Please refer my inverter ckt in the attachment (scematics.png). i am designing the floating Gate programmable inverter.So by panning thru a lot of IEEE papers i have been able to design this inverter.

So in my inverter i am using two capacities Cin =1pF and Ctun=1pF. Nmos anf PMOS are of same sizes for 180nm technology.
NOTE:Ctun and Vtun is used to tunnel out the electrons that are trapped between the two gates..i.e tunneling of electrons concept





see test_schematic attachment for the test ckt. Wherein Vpulse is the Vin to the inverter with v1=0v, v2=1.8v , td=0 ,tr=tf=1ns and ton=10n T=20n ,,vdc=1.8v ,,,Vtun=5V..

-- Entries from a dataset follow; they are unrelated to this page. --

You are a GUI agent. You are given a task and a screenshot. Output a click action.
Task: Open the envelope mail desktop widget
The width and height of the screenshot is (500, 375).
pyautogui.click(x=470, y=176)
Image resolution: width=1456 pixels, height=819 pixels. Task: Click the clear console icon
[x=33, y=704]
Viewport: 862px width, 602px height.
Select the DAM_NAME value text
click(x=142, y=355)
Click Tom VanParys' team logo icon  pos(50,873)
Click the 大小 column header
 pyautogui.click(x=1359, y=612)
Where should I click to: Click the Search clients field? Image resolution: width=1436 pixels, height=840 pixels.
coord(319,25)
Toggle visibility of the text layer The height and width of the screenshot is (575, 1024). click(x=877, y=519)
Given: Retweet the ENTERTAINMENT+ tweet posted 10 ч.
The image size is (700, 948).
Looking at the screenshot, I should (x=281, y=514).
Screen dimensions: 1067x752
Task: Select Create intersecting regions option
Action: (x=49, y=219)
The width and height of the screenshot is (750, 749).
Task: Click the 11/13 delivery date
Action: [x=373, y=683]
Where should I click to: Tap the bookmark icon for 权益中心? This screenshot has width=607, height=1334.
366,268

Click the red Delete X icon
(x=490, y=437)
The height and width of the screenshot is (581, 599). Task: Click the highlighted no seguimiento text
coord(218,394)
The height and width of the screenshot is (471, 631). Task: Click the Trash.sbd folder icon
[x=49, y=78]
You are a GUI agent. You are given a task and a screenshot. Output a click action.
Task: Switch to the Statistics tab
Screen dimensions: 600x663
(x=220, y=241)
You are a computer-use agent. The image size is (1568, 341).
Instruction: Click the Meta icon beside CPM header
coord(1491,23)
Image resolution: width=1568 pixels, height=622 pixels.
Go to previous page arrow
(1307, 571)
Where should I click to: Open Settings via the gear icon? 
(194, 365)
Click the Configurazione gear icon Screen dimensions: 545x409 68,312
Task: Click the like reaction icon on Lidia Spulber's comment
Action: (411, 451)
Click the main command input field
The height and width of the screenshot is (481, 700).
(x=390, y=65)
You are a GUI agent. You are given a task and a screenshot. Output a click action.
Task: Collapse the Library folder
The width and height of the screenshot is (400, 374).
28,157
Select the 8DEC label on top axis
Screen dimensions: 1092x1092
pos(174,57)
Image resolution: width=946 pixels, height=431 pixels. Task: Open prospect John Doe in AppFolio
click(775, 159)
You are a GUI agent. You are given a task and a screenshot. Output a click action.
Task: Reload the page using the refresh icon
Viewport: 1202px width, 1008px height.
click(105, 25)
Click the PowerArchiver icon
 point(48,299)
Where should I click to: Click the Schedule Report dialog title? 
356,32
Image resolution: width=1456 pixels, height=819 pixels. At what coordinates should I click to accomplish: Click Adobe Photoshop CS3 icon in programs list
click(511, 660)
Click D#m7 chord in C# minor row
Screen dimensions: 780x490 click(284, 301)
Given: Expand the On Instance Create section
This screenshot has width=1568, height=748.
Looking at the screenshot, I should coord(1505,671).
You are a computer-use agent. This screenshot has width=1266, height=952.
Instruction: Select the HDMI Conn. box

I have done the trans and DC analyses of the above ckt with trans of stop time of 200ns and DC for sweep range of 0 to 1.8




see the attachment output for the ADE window...here you can see the trans and DC outputwaveforms ....



in TRANS analysis the input is properly inverted to give the output signal ...

BUT the DC analysis fails to give the expected VTC curve of the inverter( i am getting straight line of 1.8v)..WHY??

How can i get the VTC curve ...where i am going wrong in the analysis please point it out....

Thanks in advance!!

The simulations are correct. For the inverter will work only with transient inputs.
At DC, all caps are open. Running DC is like injecting your input, wait for an infinite time for all the caps to charge till its equilibrium point, which is defined purely by the leakage gate currents of the nmos and pmos. Normally, the simulator may even fail with a DC, as it sees the gate as a high impedance node with no path to ground.